A história da novela Roque Santeiro gira em torno da criação de um mito popular e da manipulação da fé, do poder e da memória coletiva em uma pequena cidade do interior do Brasil.
Ambientada na fictícia Asa Branca, a trama começa com a crença de que Roque Santeiro teria morrido como mártir ao enfrentar o temido bandido Navalhada, tornando-se santo popular e símbolo de devoção. Em torno dessa suposta morte, a cidade prospera: romarias, comércio religioso e interesses políticos passam a girar em torno da figura do “santo”.
No entanto, tudo muda quando Roque Santeiro reaparece vivo, anos depois. Seu retorno ameaça desmascarar a farsa que sustenta o poder local, especialmente o do coronel Sinhozinho Malta, líder político e econômico da cidade, que construiu sua influência explorando o mito. A presença de Roque coloca em xeque a fé popular, os interesses financeiros e a autoridade das lideranças de Asa Branca.
A novela acompanha os conflitos provocados por essa revelação, expondo hipocrisias, jogos de poder, fanatismo religioso e relações de dominação típicas do coronelismo.

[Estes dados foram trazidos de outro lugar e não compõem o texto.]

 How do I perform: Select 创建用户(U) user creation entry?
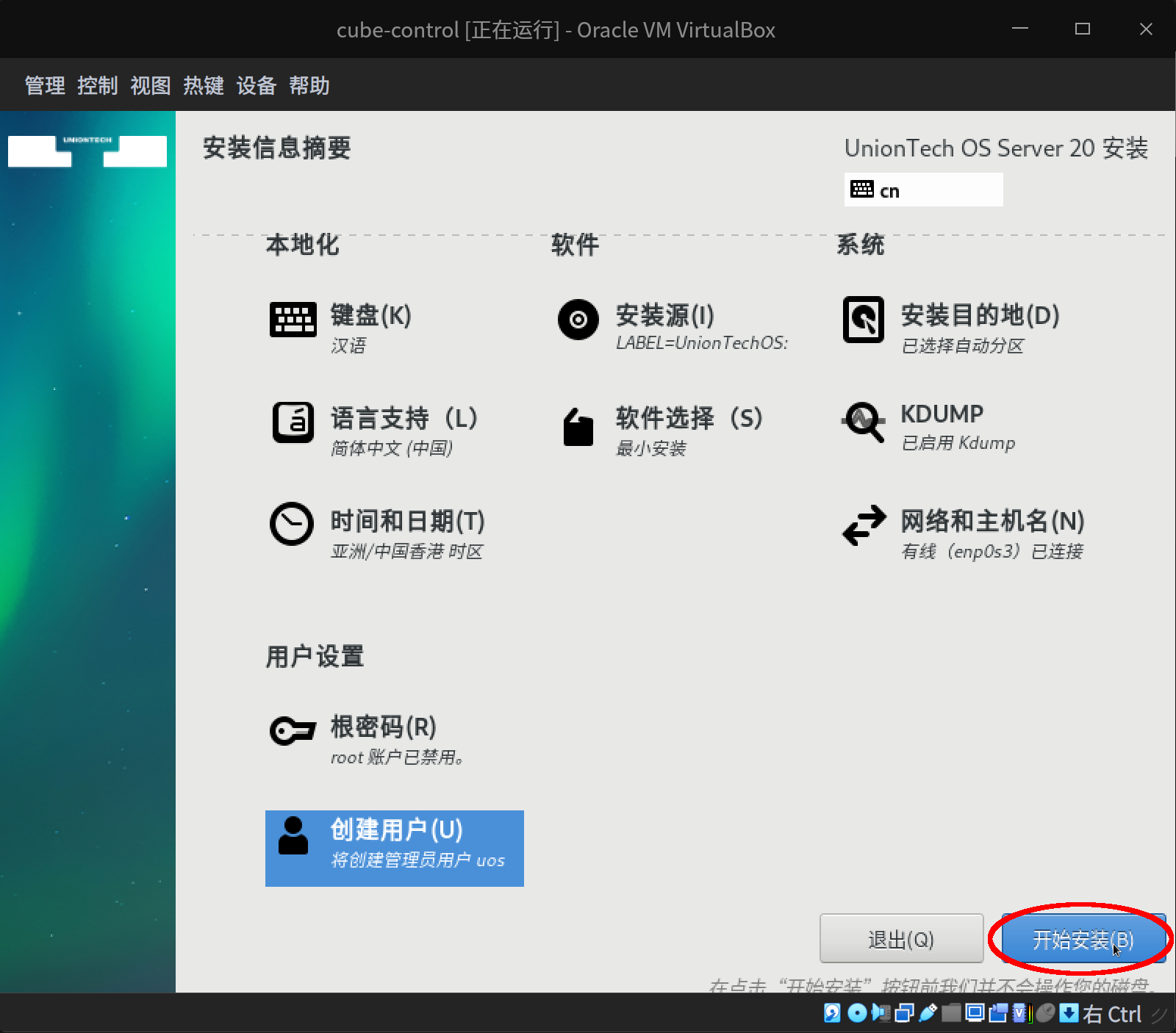(x=395, y=845)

Com humor, crítica social e personagens marcantes, Roque Santeiro discute como mitos são criados e mantidos para controlar pessoas e comunidades.
Exibida entre 1985 e 1986, a novela tornou-se um marco da televisão brasileira, tanto pelo enorme sucesso de público quanto pela profundidade de sua crítica social, sendo lembrada até hoje como uma das maiores produções da teledramaturgia nacional.